- Opening Delimiter -
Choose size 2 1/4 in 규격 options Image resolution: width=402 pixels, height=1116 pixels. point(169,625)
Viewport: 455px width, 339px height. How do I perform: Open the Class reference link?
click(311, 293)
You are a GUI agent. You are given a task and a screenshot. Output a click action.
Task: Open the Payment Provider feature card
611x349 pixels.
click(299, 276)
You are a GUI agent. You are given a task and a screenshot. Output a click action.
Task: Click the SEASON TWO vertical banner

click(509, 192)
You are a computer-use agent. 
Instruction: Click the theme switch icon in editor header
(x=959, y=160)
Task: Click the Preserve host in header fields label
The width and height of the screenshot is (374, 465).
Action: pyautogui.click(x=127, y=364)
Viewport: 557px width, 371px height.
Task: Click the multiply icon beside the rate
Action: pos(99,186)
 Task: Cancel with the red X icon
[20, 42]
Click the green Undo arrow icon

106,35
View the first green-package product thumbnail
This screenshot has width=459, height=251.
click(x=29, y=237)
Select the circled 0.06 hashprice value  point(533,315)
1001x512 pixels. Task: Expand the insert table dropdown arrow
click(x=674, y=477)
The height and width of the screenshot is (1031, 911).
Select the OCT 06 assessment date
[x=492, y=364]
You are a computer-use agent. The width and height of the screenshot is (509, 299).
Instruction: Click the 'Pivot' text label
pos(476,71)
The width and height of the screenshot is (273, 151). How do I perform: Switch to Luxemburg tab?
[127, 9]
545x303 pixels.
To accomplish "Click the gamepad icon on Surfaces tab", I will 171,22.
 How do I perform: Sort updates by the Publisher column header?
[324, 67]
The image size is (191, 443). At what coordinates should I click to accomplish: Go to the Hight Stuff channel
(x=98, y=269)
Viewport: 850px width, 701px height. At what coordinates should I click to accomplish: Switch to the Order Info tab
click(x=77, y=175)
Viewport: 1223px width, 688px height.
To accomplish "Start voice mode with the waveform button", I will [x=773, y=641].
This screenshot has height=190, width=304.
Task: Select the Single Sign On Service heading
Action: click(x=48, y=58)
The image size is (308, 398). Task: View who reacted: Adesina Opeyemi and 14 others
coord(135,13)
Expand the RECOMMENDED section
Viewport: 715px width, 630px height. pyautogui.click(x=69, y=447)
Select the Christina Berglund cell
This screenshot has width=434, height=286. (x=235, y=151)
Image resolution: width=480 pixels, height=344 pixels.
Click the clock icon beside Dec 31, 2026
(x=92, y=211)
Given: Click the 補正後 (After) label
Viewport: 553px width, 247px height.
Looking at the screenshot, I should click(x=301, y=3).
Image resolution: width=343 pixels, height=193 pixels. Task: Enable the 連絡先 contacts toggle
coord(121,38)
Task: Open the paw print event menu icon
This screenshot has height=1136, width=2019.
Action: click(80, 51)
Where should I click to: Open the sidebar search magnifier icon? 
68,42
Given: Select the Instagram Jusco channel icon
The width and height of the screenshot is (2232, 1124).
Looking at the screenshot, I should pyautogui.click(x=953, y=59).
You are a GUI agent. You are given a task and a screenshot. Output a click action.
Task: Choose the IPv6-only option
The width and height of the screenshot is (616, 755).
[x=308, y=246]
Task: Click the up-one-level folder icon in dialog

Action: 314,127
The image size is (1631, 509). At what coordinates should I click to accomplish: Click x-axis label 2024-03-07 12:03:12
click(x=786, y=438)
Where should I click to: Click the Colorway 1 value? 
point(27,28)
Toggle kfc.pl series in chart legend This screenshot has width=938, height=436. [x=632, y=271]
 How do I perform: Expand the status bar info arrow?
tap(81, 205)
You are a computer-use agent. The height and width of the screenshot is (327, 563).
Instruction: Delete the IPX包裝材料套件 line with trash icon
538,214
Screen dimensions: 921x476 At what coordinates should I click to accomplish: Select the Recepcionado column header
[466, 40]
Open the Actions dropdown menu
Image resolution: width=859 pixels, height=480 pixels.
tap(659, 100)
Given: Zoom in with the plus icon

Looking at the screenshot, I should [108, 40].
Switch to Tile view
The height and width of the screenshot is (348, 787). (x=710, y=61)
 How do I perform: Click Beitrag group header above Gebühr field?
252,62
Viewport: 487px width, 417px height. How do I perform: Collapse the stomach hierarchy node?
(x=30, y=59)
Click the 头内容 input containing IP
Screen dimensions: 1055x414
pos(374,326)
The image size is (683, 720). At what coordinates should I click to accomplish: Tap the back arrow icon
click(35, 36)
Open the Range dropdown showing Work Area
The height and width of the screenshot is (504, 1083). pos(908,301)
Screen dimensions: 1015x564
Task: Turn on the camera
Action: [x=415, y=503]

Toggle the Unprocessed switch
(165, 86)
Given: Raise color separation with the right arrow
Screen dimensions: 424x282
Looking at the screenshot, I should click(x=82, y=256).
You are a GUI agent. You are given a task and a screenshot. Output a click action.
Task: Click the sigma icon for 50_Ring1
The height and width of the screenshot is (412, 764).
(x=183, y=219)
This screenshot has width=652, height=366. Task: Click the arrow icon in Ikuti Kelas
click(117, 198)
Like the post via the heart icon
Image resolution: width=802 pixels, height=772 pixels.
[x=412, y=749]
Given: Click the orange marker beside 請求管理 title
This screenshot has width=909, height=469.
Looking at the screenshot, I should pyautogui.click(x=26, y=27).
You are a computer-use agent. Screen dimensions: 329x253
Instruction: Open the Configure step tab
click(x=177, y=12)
- Closing Delimiter -
Wherever the word "Choose" appears in the listing above, copy that line.

Choose size 2 1/4 in 규격 options Image resolution: width=402 pixels, height=1116 pixels. point(169,625)
Task: Choose the IPv6-only option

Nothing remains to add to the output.